Monday, April 22, 2013

Think Young

 I don't know how many times over the years I've passed this house, set far back from the road in the old way, and sighed to myself, "you little beauty you". Today my eye caught the glow of warm green grass, and the gulls exploring the temporary pond in the front field - and my heart said 'stop'.

So I obeyed and grabbed my camera for a long-range photo - though everything in me wanted to walk up the driveway and hug the people who have protected this house over its long life.

When I got home and checked my photos, I was rewarded by a glimpse of the familiar red and white rosette of a PEC heritage designation plaque, which led me to my Designated Properties file containing the designation bylaws and descriptions of the county's precious heritage buildings.
So I'm delighted to know its name! This lovely little house with its evenly coursed squared limestone on the main house and an unusual stone kitchen wing to the side (in the 'American' style) and rare chinoiserie glazing in the front door sidelights (and a heartbreakingly beautiful setting) is the house built by Job Young in the 1830's or early 1840's. It's an astonishing early house, with a heavy cornice flavoured by the Greek Revival influence of the day. Would love to see the gable ends, likely some gracious eaves returns there. The sash windows - oh, could they be original? Eight over twelve in the house, twelve over twelve in the kitchen wing. No plate glass anywhere!

I consulted my go-to guys Cruikshank and Stokes (The Settler's Dream, 1984) for background. Job was son of Robert Young, pioneer, who sold the property to his son in 1810. I wrote about his father's house, the wonderful frame one, still standing, near The Carrying Place, back  in November, 2010, a scant 200 years later.
ashlar lintels and quoins

Stokes and Cruikshank make some interesting observations about the stonework. They comment on the stone lintels above the windows - 'soldier lintels' I've heard them called - composed of shaped stones stood on their ends.
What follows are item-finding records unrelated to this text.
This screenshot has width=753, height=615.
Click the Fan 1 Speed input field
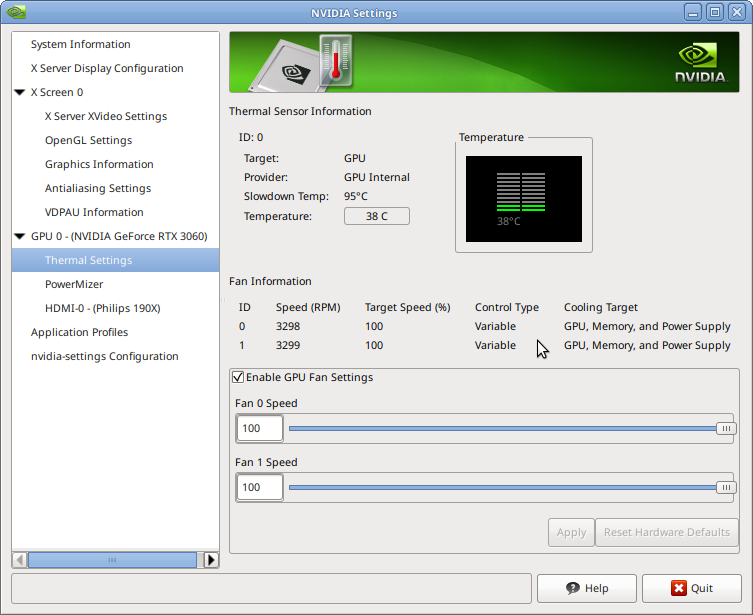[x=259, y=488]
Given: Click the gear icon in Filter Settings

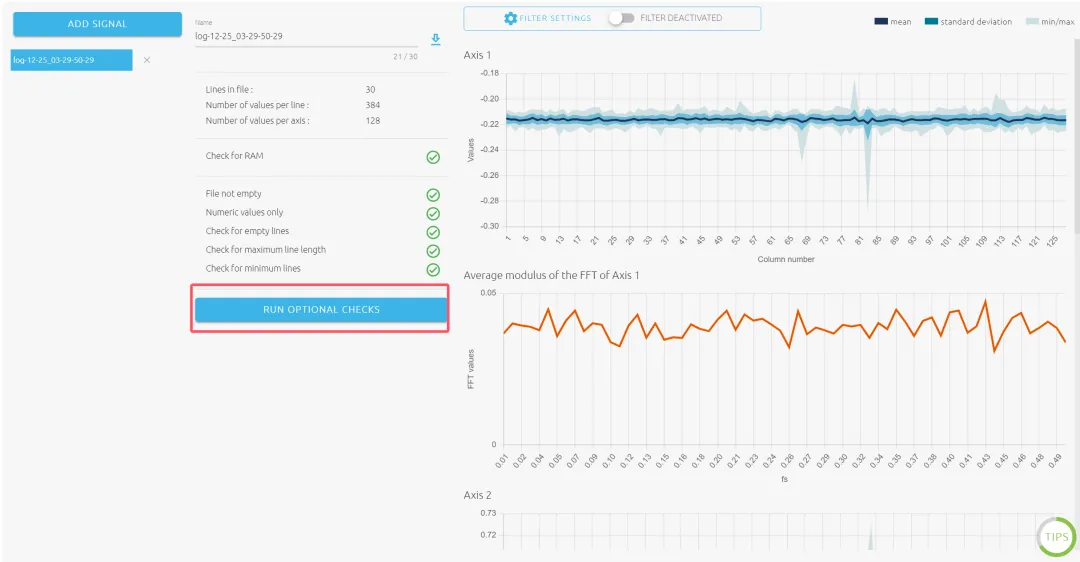Looking at the screenshot, I should click(x=510, y=18).
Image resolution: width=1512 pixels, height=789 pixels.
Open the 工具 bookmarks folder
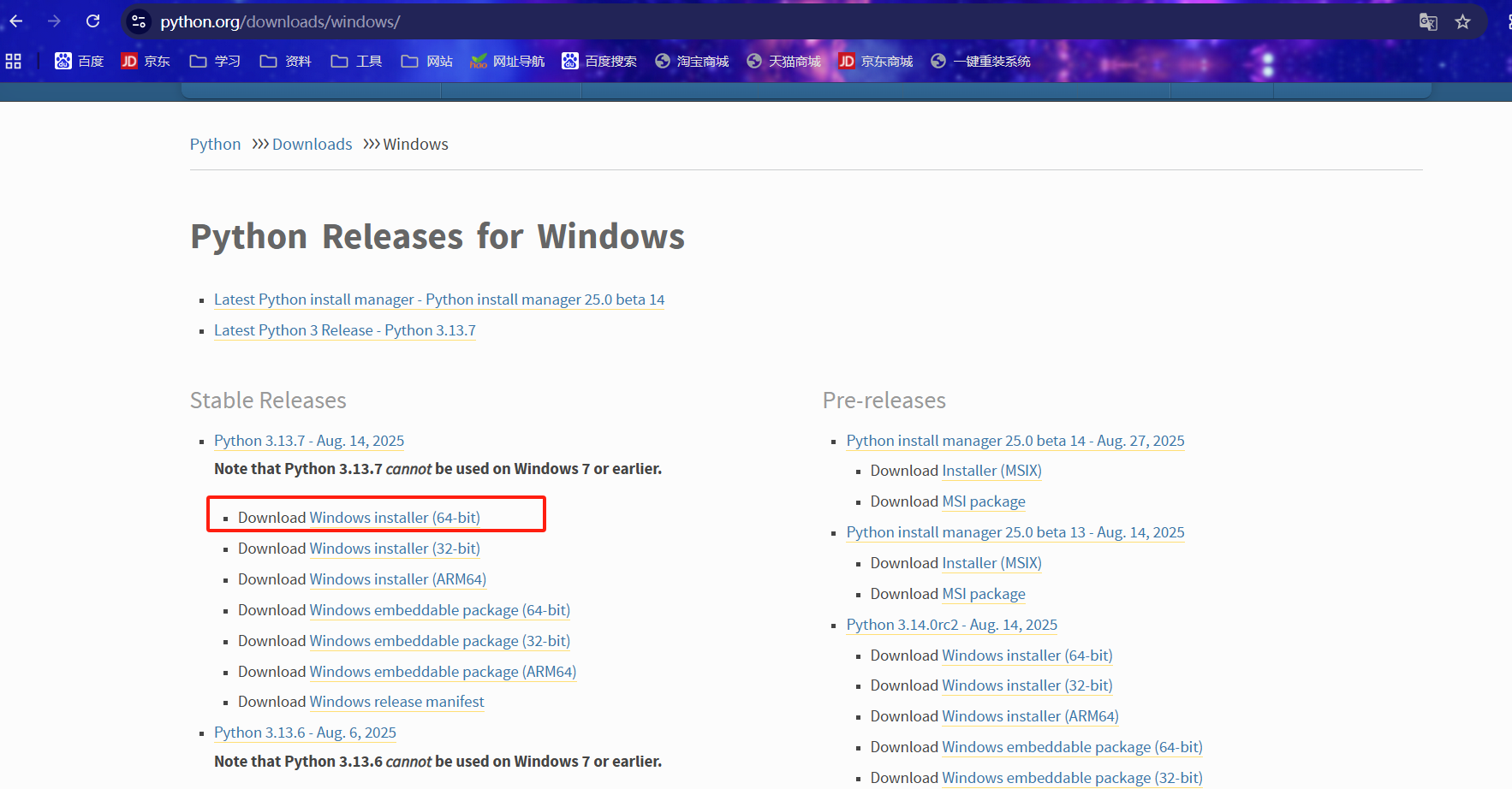point(355,61)
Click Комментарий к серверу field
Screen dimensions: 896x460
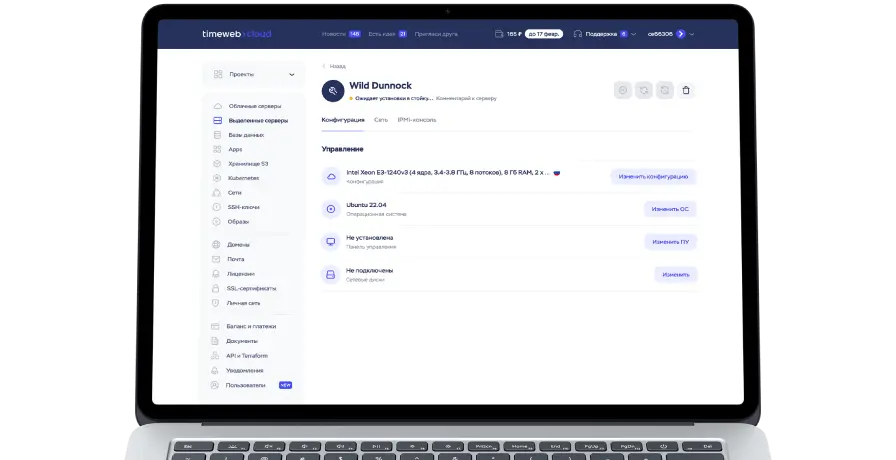point(467,98)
Other houses of that period might have opted for the carved stone lintels of this house, the c.1840 Philip Way house in Sophiasburgh township.
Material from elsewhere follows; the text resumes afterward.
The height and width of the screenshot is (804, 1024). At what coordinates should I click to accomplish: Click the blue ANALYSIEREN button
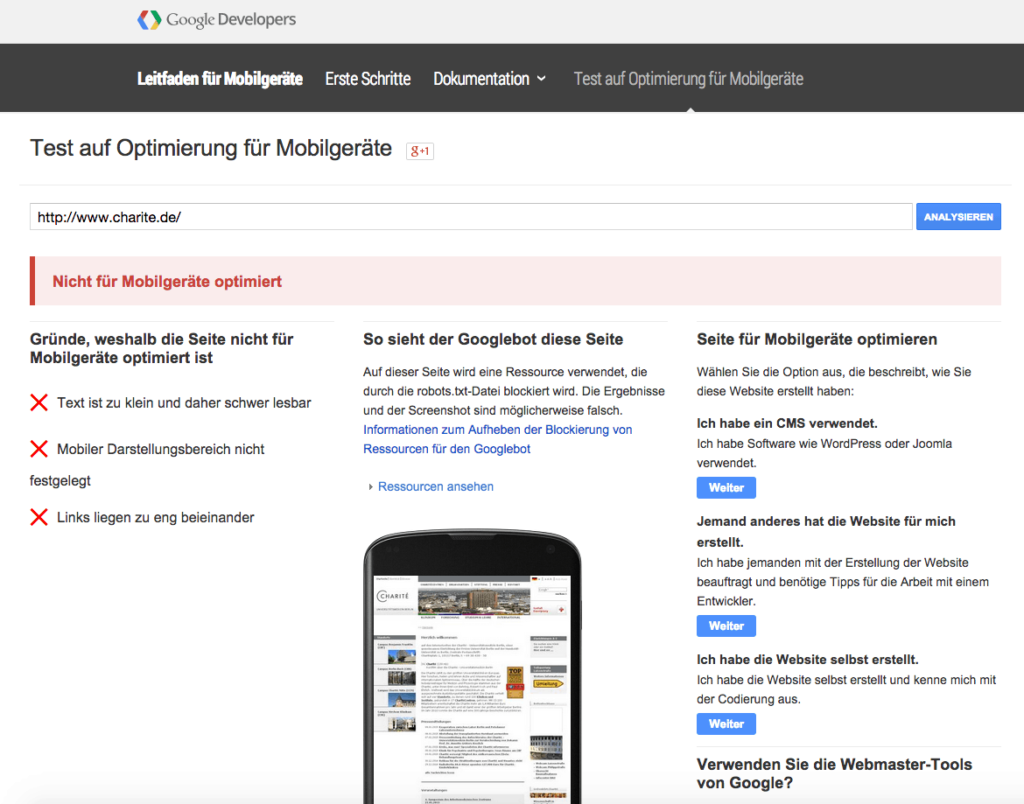(957, 216)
Perhaps economy, maybe availability, likely practicality, forced the choice.
granite fieldstone adds texture to the woodhouse wing

Another stonework curiosity they describe is the use of the nicely squared regularly coursed limestone on the front facade, and more utilitarian rougher stone - in this case, granite fieldstones - for the utilitarian, and less visible back wall of the wing. I wasn't able to get a look at the back (although there is a photo on page 347 of SD), but the shot of the 1861 James Johnson house in Athol shows the same practical solution.